In 1925, Munteanu had issued the poetry volume Aripi fantastice, which was largely a reprint of Aripi negre. Here and in the few books that he published at significant intervals (Simfonia vieții, 1943; Bisericuța neamului, 1943), Neo-romantic echoes are found alongside Symbolist motifs, while, critic Rodica Zafiu notes, well-drawn images are eclipsed by an ample tendency toward grandiloquence. These volumes also outline Munteanu's philosophical vision, dividing his poetry into stages of life: a bucolic childhood, an intense youth "in the proximity of genius", a pensive maturity, and, lastly, a return to childhood themes—but with an added flavor of Christian revelations. Durnea reserves some praise for his love poetry (illustrating the second stage, and evoking Dimitrie Anghel's verse), as well as for Munteanu's poetic homage to his master Macedonski, which has intertextual allusions to several of Macedonski's own poems. His sonnets, reviewer Ion Șiugariu notes, were conventional and prosaic, echoing both Sămănătorul and Parnassianism; although not "a great poet", Munteanu was "earnest", without the "obscurities" of modernist literature. According to Durnea, Munteanu was commendable for his Bisericuța neamului, which honored "that ancient peasant piety", including by reworking religious motifs found in Romanian folklore.

On February 5, 1937, Justice Minister Mircea Djuvara made Munteanu his general director of penitentiaries. Upon being sworn in, he announced that his main focus was on prison reform. He was kept on to 1938, by which time he was answering to Minister Vasile P. Sassu. He was on hand to investigate the July 1937 prison riots at Târgu Ocna. During October of that year, Munteanu and his subordinate Octav Gorăscu were putting out Revista pentru Moralizarea și Instruirea Deținuților ("The Magazine for Detainee Moral Uplift and Instruction"), which featured some of his own poems. Before Easter 1938, the two men, alongside warden L. Giurelly, launched a public charity collecting funds for the reformed inmates of Văcărești Prison.

At the same time, the introduction of an authoritarian regime, codified under the 1938 constitution, also led to procedural revision and to the death penalty being reintroduced. Before May 1938, Munteanu was assigned to the special panel of magistrates which oversaw this process. On July 7, however, he was stripped of his position at the directorate, and reemployed as a regular magistrate. A week later, he went public with accusations against Gorăscu, with prosecutors stepping in to investigate his claims. Munteanu eventually served as a Permanent Councilor to the Legislative Council, being sworn in on August 13. From the 1930s, Munteanu and Șerban Bascovici had been the two Symbolists turning to Christian-themed poetry, and were vacationing together at the "writers' home" in Bușteni. As noted by literary historian Dumitru Micu, Munteanu's poetry was by then "within the dogmatic canons of Orthodoxy", which represented the core vision of Gândirea. Such dogmatism, Micu argues, was only maintained by the group's "second-rate" poets: Munteanu, Sandu Tudor, and George Gregorian.

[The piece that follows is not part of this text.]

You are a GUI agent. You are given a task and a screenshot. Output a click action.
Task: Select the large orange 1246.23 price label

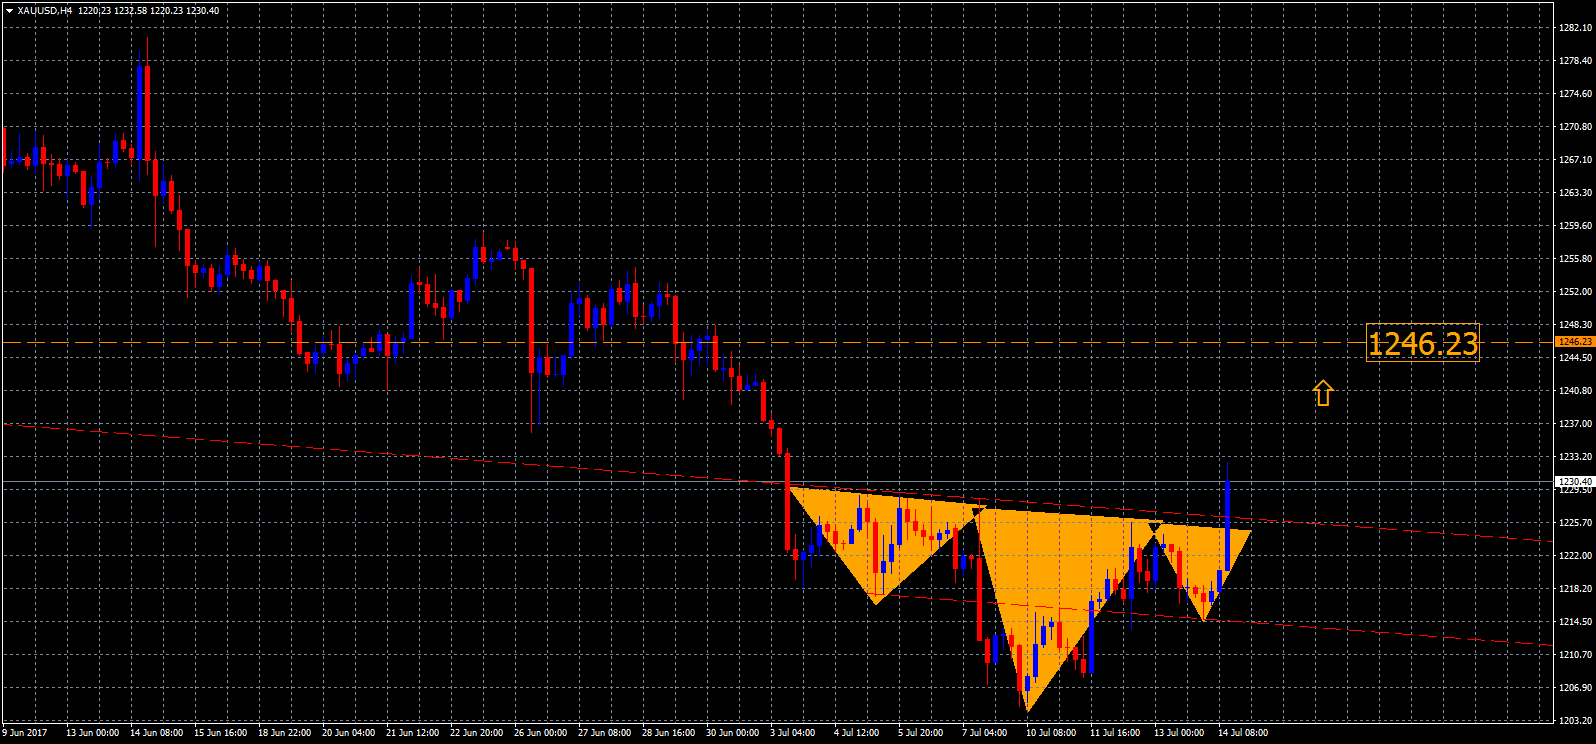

Munteanu was at the Legislative Council throughout World War II and until June 1945, when he was ordered to retire. He survived the establishment of a Romanian communist regime, and, in 1956, was visiting fellow poet Dumitru Iov at his home in Bucharest. By 1965, he was living on Ștefan Furtună Alley, which was close to Macedonski's former townhouse in Cotroceni; he had begun work on a volume of memoirs "about Alexandru Macedonski, about other poets, and about myself"—samples of which appeared in the 1968 edition of Iașul Literar magazine. The fragment had been edited by comparatist Adrian Marino, to whom Munteanu had sent the whole "voluminous manuscript". Also in 1968, a critical edition of Munteanu's poetic works was being considered by the a state-run publishing house, Editura pentru Literatură. Munteanu died in Bucharest in 1972. Some two years later, fellow Symbolist Barbu Solacolu suggested revisiting Munteanu's work, but later critics noted that Munteanu, "quite unfamiliar" or "downright forgotten" as a writer, "is confined to literary history".